October 27, 2016 - 5:00 am
October is anti-bullying month, and local schools and organizations have made efforts to get the word out that the problem is widespread and deeply damaging.
According to the U.S. Department of Health and Human Service’s website, stopbullying.gov, kids who are bullied can experience negative physical and mental health issues including depression and anxiety, changes in sleep and eating patterns and loss of interest in activities they used to enjoy. These issues may persist into adulthood.
Robert Young, 12, said he was bullied in three schools until he transferred to Nevada Connections Academy, an online school.
“I had to try to make a change for him because his character had changed,” said Lamesha Young, Robert’s mother. “He was fighting with his brother; he was angry and that’s not him. He’s a lovable kid.”
Bullying is defined as unwanted, aggressive behavior among school-age children that involves a real or perceived power imbalance. Young said in her son’s case, it was persistent and varied. It included kids peeping at him under bathroom stalls and teasing him for things like being quiet and wearing boots.
“The kids said ‘Robert’s the nerd’ and things like that,” Young said. “He was teased for bringing his lunch. He was teased for being the teacher’s pet. He was teased for little things that didn’t make any sense to me.”
It wasn’t until Robert was in the online school that his mother knew the extent of the bullying he went through.
“I asked him why he didn’t tell me sooner, and he told me that he thought he was doing the right thing and that he had to go to those schools,” Young said. “His personality has completely changed again, this time for the better. He’s not that little kid who’s sad and doesn’t know if he’s coming or going.”
According to National Bullying Prevention Center of PACER, Parent Advocacy Coalition for Educational Rights, 22 percent of students report being bullied during the school year, and 64 percent of children who were bullied did not report it. The center notes that students who are bullied often experience sleep difficulties, anxiety and depression, and many will also have negative health effects, such as headaches and stomachaches. The Department of Health and Human Services adds that bullying often results in decreased academic achievement for the victim, including a lower GPA and standardized test scores and a decrease in school participation. Bullied students are more likely to miss, skip or drop out of school.

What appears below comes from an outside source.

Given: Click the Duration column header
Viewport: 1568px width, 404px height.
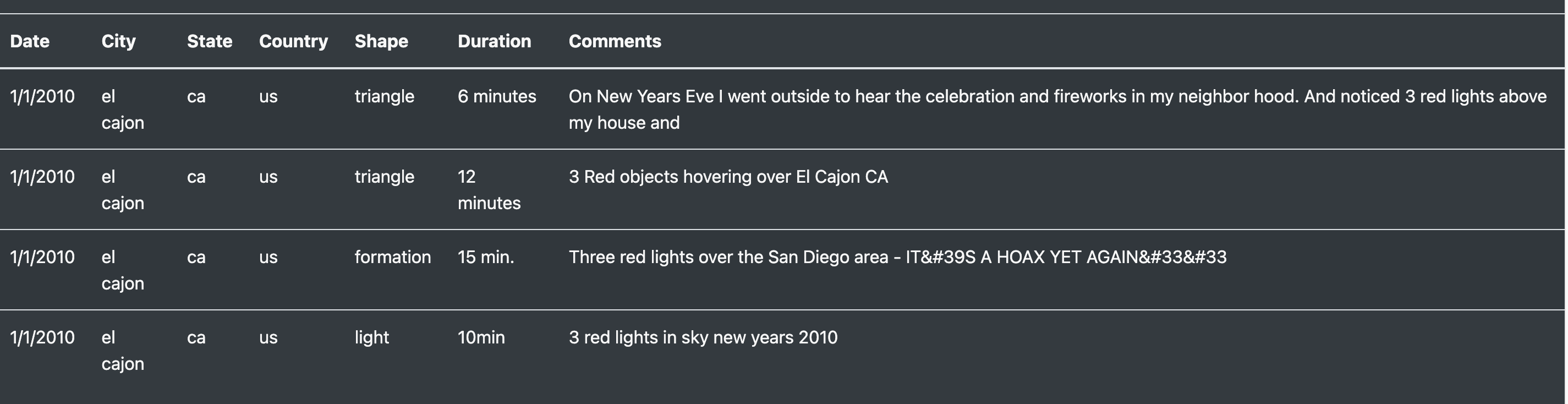Looking at the screenshot, I should click(x=494, y=41).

Nevada Connections Academy and other online schools, including Nevada Virtual Academy, can be a haven for a bullied student.
“We attract a lot of students who have been bullied at their district schools or zoned schools,” said principal Steve Werlein of Nevada Connections Academy. “The online environment is good for them, and most improve academically and socially after the distraction and abuse of bullying is removed.”

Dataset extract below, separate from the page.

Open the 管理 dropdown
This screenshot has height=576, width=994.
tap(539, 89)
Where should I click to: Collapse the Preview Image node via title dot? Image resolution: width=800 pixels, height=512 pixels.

The school participates in the Act of Kindness program, in which students are encouraged to report when they see another student doing something nice for someone. Although the majority of the schooling takes place online, students come in for several hours one day a week to touch base with teachers and their peers.

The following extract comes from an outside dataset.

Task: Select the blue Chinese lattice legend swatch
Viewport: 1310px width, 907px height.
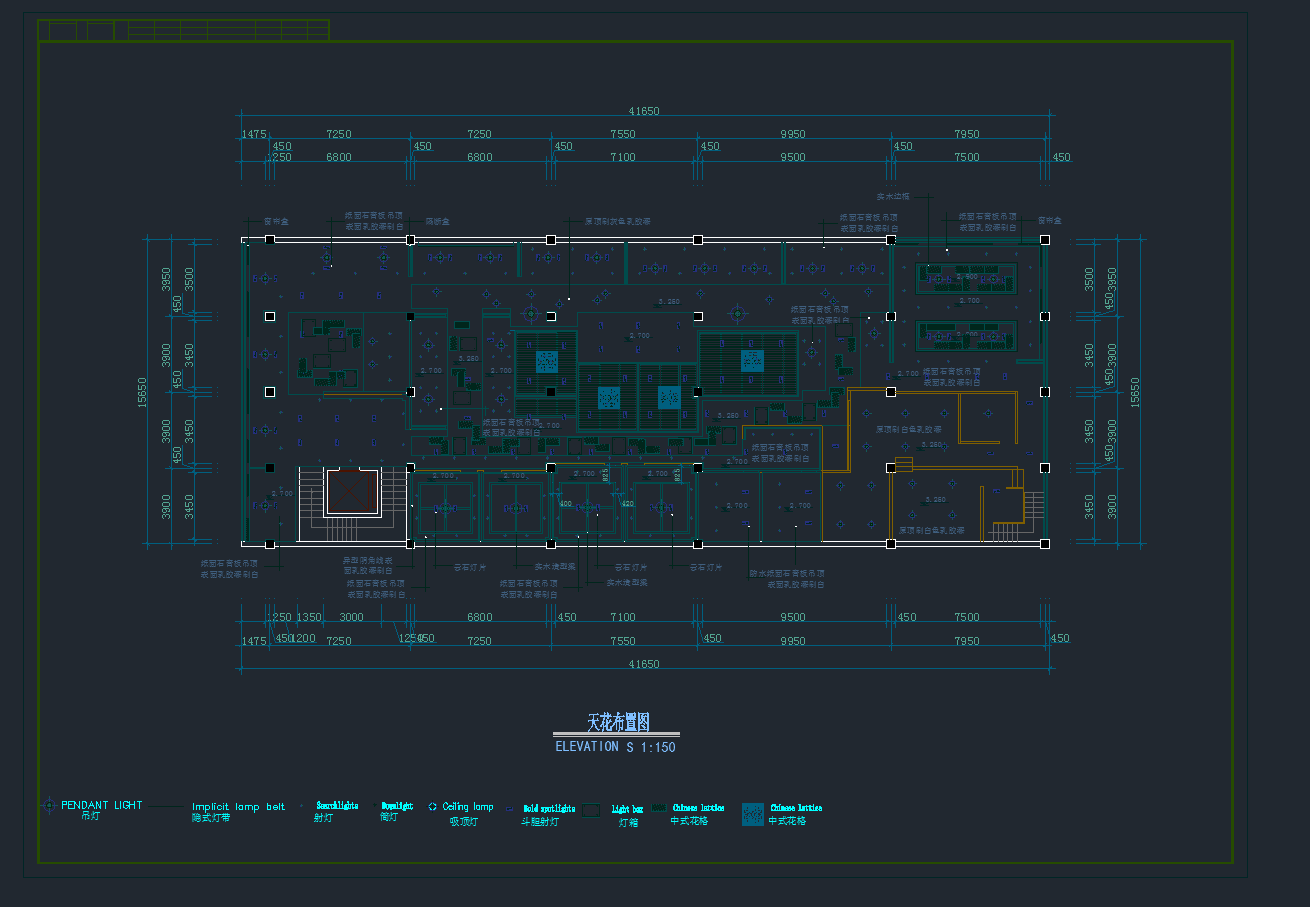Action: click(752, 814)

“It can be challenging in a virtual setting, of course,” Werlein said. “Because a lot of the students are here because they were bullied, a lot of them go out of their way to make others feel welcome. We recognize them for doing that.”
One former student, Will B. Whitesell, used his performance and public speaking skills to speak out and spread the anti-bullying message. The 13-year-old actor and singer worked with both local and national radio shows to spread the word about bullying and several other issues. Eventually, he had his own radio show, “Will B World” for a few months.
“It had an anti-bullying message, but I didn’t want to limit it to that,” Whitesell said. “I want to support other causes, like people with breast cancer. I want to help anyone who is raising funds for a good cause.”
Whitesell and his family live part time in the east valley and part time in Southern California while he pursues his acting career. While here, he works with Bully Busters 702, an organization that not only gets the word out about bullying with shows and appearances at schools and on radio and television but also creates anti-bullying apps and operates a 24-hour hotline.
“We also do after-school programs with the Boys & Girls Club (of Southern Nevada) and the Urban League,” said Keith Bowen, the founder and driving force of the organization. “We do a monthly coloring book. We’ve got an animated cartoon in development. We have our radio show every Sunday from noon to 2 p.m. on WBKE Las Vegas (an online radio station at tinyurl.com/bbradiolv) where kids can talk about bullying. They call in, and it gives them a voice and lets them get things off of their chest.”
For students such as Robert Young, having a voice may be one of the most important ways to stop bullying. After he switched to the online school, his attitude transformed and his academics improved.
“He’s an A and B student now,” Lamesha Young said. “Where he’s at now, he’s able to raise his hand and speak his voice. The other students know him, and they know his name. He’s happy now. He’s content.”